#### TASK GOAL
From the first line to the last, reproduce the records exactly as they appear below.

#### DATASET

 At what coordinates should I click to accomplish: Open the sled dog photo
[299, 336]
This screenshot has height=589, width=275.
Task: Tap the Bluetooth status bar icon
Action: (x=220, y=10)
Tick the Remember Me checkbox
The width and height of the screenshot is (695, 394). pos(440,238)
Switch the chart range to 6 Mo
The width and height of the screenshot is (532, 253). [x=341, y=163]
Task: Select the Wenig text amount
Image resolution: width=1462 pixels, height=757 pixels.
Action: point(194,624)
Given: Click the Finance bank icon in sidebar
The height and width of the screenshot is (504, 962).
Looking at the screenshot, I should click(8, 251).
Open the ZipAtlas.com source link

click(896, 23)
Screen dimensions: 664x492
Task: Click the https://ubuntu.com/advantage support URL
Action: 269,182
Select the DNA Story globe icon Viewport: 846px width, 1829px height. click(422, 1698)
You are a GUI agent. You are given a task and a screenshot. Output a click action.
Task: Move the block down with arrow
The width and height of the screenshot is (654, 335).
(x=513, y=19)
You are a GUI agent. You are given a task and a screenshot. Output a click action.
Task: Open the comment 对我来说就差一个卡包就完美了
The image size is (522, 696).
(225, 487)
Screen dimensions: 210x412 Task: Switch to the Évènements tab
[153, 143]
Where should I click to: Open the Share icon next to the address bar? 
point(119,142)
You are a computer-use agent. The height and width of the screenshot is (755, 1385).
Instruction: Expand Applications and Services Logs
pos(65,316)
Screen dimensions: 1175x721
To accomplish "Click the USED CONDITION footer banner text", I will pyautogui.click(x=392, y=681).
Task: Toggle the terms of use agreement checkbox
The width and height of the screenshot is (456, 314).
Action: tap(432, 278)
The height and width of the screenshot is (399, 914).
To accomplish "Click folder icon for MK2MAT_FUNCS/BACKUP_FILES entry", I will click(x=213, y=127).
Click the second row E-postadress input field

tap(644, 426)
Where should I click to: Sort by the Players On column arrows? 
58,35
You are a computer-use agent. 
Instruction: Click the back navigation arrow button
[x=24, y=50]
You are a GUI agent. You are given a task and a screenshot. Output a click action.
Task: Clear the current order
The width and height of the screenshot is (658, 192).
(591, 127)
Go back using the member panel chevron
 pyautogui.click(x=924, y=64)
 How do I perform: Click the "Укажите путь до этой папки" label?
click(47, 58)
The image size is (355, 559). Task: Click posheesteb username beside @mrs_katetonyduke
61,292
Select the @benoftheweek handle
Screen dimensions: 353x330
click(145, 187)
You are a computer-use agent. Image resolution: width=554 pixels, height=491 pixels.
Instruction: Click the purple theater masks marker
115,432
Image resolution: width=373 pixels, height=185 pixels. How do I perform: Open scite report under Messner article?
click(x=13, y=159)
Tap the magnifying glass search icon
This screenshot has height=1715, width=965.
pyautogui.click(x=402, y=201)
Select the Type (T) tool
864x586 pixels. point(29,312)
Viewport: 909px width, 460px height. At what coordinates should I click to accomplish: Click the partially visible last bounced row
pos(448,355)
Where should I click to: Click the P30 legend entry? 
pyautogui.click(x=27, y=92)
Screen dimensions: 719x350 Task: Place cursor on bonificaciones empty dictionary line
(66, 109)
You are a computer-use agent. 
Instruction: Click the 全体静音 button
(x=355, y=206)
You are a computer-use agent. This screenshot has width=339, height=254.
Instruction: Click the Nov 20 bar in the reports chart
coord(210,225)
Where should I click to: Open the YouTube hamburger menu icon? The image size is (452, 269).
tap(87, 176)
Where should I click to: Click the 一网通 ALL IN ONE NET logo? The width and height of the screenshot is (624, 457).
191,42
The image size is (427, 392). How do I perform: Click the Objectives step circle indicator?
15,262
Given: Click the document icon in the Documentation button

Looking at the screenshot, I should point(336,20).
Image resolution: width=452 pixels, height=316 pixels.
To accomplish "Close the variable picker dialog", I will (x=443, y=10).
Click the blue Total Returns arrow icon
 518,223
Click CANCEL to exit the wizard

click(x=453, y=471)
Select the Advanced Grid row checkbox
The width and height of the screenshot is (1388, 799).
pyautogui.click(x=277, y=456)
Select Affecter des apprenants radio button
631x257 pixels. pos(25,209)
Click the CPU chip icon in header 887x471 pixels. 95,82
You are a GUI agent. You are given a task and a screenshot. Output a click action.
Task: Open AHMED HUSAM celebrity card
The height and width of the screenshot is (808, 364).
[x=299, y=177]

#### THE ANSWER
 At what coordinates should I click to accomplish: Open the sled dog photo
[299, 336]
This screenshot has height=589, width=275.
Task: Tap the Bluetooth status bar icon
Action: (x=220, y=10)
Tick the Remember Me checkbox
The width and height of the screenshot is (695, 394). pos(440,238)
Switch the chart range to 6 Mo
The width and height of the screenshot is (532, 253). [x=341, y=163]
Task: Select the Wenig text amount
Image resolution: width=1462 pixels, height=757 pixels.
Action: point(194,624)
Given: Click the Finance bank icon in sidebar
The height and width of the screenshot is (504, 962).
Looking at the screenshot, I should click(8, 251).
Open the ZipAtlas.com source link

click(896, 23)
Screen dimensions: 664x492
Task: Click the https://ubuntu.com/advantage support URL
Action: 269,182
Select the DNA Story globe icon Viewport: 846px width, 1829px height. click(422, 1698)
You are a GUI agent. You are given a task and a screenshot. Output a click action.
Task: Move the block down with arrow
The width and height of the screenshot is (654, 335).
(x=513, y=19)
You are a GUI agent. You are given a task and a screenshot. Output a click action.
Task: Open the comment 对我来说就差一个卡包就完美了
The image size is (522, 696).
(225, 487)
Screen dimensions: 210x412 Task: Switch to the Évènements tab
[153, 143]
Where should I click to: Open the Share icon next to the address bar? 
point(119,142)
You are a computer-use agent. The height and width of the screenshot is (755, 1385).
Instruction: Expand Applications and Services Logs
pos(65,316)
Screen dimensions: 1175x721
To accomplish "Click the USED CONDITION footer banner text", I will pyautogui.click(x=392, y=681).
Task: Toggle the terms of use agreement checkbox
The width and height of the screenshot is (456, 314).
Action: tap(432, 278)
The height and width of the screenshot is (399, 914).
To accomplish "Click folder icon for MK2MAT_FUNCS/BACKUP_FILES entry", I will click(x=213, y=127).
Click the second row E-postadress input field

tap(644, 426)
Where should I click to: Sort by the Players On column arrows? 
58,35
You are a computer-use agent. 
Instruction: Click the back navigation arrow button
[x=24, y=50]
You are a GUI agent. You are given a task and a screenshot. Output a click action.
Task: Clear the current order
The width and height of the screenshot is (658, 192).
(591, 127)
Go back using the member panel chevron
 pyautogui.click(x=924, y=64)
 How do I perform: Click the "Укажите путь до этой папки" label?
click(47, 58)
The image size is (355, 559). Task: Click posheesteb username beside @mrs_katetonyduke
61,292
Select the @benoftheweek handle
Screen dimensions: 353x330
click(145, 187)
You are a computer-use agent. Image resolution: width=554 pixels, height=491 pixels.
Instruction: Click the purple theater masks marker
115,432
Image resolution: width=373 pixels, height=185 pixels. How do I perform: Open scite report under Messner article?
click(x=13, y=159)
Tap the magnifying glass search icon
This screenshot has height=1715, width=965.
pyautogui.click(x=402, y=201)
Select the Type (T) tool
864x586 pixels. point(29,312)
Viewport: 909px width, 460px height. At what coordinates should I click to accomplish: Click the partially visible last bounced row
pos(448,355)
Where should I click to: Click the P30 legend entry? 
pyautogui.click(x=27, y=92)
Screen dimensions: 719x350 Task: Place cursor on bonificaciones empty dictionary line
(66, 109)
You are a computer-use agent. 
Instruction: Click the 全体静音 button
(x=355, y=206)
You are a computer-use agent. This screenshot has width=339, height=254.
Instruction: Click the Nov 20 bar in the reports chart
coord(210,225)
Where should I click to: Open the YouTube hamburger menu icon? The image size is (452, 269).
tap(87, 176)
Where should I click to: Click the 一网通 ALL IN ONE NET logo? The width and height of the screenshot is (624, 457).
191,42
The image size is (427, 392). How do I perform: Click the Objectives step circle indicator?
15,262
Given: Click the document icon in the Documentation button

Looking at the screenshot, I should point(336,20).
Image resolution: width=452 pixels, height=316 pixels.
To accomplish "Close the variable picker dialog", I will (x=443, y=10).
Click the blue Total Returns arrow icon
 518,223
Click CANCEL to exit the wizard

click(x=453, y=471)
Select the Advanced Grid row checkbox
The width and height of the screenshot is (1388, 799).
pyautogui.click(x=277, y=456)
Select Affecter des apprenants radio button
631x257 pixels. pos(25,209)
Click the CPU chip icon in header 887x471 pixels. 95,82
You are a GUI agent. You are given a task and a screenshot. Output a click action.
Task: Open AHMED HUSAM celebrity card
The height and width of the screenshot is (808, 364).
[x=299, y=177]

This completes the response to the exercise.